_WHAT IS EXPECTED_:
Please repeat the lines of the listing from the one containing "Given: Filter to Call options only" through the end of the listing, inclusive, switching "Call" to "Put" and leaving everything else as is. Omit the pictures from your answer.

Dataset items
— Begin —

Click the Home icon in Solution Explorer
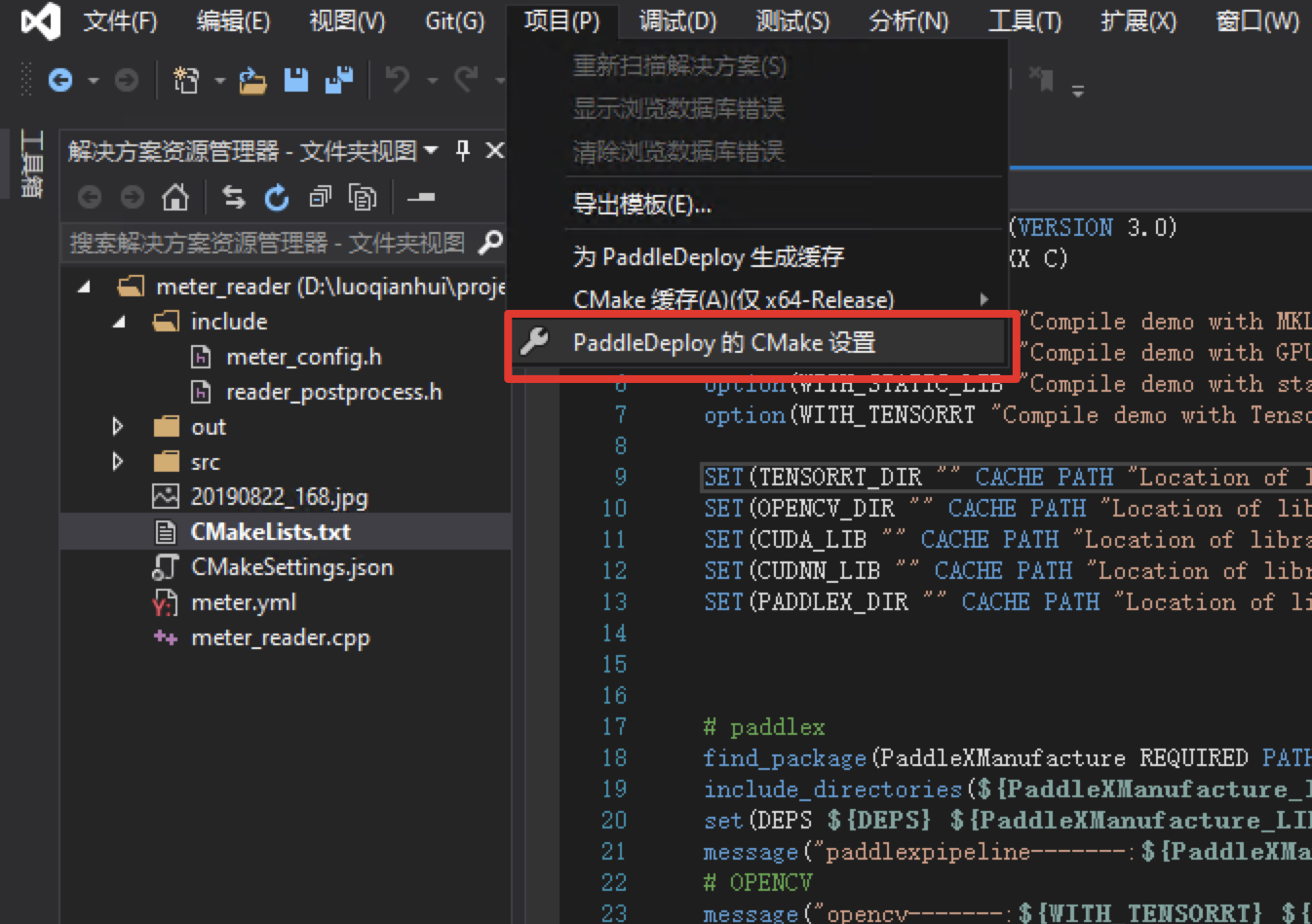This screenshot has width=1312, height=924. point(175,198)
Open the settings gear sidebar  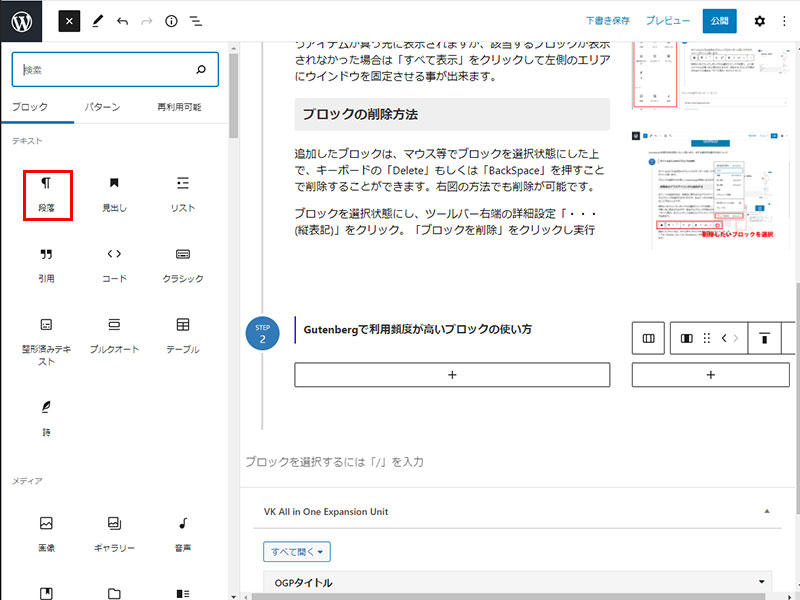click(759, 21)
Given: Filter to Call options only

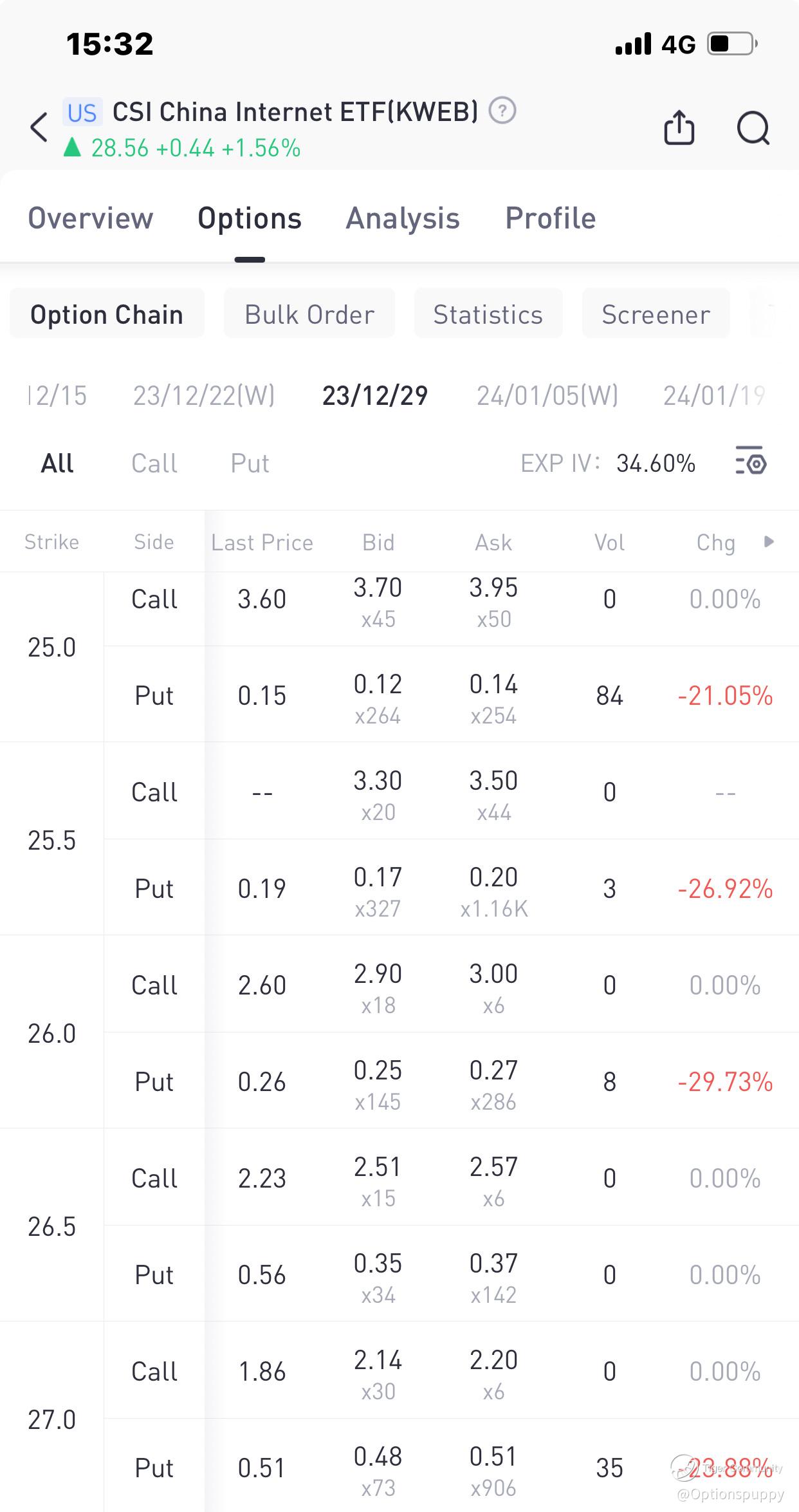Looking at the screenshot, I should (x=154, y=463).
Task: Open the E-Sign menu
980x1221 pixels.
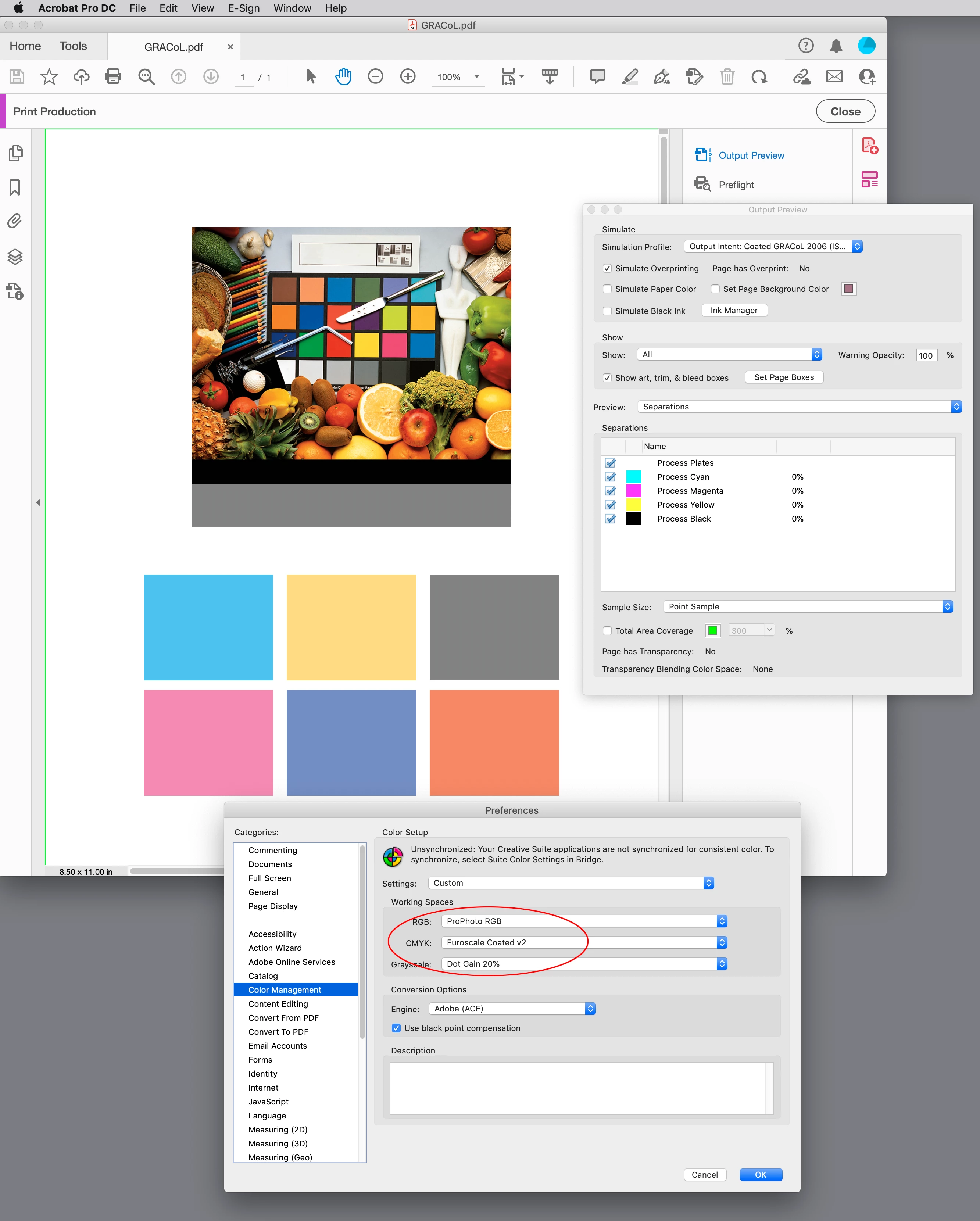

— End —

_THE OUTPUT_:
Given: Filter to Put options only

Looking at the screenshot, I should (x=154, y=463).
Task: Open the E-Sign menu
980x1221 pixels.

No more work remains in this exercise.